> What is asked
Which lines in the entries below contain the word "menu"? Select and copy each of those lines.

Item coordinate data

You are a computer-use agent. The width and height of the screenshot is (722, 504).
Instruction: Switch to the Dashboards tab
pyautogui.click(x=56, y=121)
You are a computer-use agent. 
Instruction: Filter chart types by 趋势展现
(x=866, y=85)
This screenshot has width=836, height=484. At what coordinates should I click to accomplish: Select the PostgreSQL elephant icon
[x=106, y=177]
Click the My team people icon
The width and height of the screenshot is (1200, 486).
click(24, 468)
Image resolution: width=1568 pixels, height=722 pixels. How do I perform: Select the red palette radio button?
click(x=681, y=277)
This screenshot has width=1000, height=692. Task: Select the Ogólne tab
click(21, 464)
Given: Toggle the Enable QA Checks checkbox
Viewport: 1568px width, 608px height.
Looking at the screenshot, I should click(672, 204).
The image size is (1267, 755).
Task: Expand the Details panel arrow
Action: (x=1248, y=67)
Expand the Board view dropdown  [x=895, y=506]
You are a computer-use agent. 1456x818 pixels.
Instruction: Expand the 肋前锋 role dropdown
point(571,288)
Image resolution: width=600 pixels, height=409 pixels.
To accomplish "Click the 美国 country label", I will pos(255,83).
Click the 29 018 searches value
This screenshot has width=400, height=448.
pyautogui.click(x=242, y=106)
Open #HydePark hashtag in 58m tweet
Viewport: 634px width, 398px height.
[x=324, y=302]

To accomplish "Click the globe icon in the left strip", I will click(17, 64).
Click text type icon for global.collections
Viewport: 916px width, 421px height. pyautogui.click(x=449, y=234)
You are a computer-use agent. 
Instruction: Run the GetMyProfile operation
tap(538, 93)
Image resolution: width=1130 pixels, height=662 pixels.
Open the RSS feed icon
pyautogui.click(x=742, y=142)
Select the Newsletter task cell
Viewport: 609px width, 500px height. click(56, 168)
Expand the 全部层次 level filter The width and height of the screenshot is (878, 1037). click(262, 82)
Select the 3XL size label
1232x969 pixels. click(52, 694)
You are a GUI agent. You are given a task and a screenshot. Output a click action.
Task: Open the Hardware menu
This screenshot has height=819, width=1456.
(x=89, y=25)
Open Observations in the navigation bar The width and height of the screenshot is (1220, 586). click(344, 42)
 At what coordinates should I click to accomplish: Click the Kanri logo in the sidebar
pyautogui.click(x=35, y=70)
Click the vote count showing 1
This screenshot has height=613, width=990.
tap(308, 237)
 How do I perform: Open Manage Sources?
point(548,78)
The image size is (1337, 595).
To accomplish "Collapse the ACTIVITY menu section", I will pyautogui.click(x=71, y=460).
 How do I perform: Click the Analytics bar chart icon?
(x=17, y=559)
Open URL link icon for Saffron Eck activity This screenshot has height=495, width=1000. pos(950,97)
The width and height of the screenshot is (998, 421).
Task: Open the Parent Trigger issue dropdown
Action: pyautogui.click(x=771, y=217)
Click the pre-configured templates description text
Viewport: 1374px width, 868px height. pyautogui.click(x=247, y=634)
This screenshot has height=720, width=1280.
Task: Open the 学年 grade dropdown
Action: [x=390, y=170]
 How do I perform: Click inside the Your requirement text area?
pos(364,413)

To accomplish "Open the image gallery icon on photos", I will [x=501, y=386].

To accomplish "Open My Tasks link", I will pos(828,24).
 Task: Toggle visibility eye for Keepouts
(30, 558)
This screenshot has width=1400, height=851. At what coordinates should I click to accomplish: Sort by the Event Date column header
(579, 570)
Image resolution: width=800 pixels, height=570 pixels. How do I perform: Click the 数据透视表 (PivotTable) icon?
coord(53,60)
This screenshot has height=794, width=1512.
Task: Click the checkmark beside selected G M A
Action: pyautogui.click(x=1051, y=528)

> Completed task
Task: Open the Hardware menu
To accomplish "Collapse the ACTIVITY menu section", I will pyautogui.click(x=71, y=460).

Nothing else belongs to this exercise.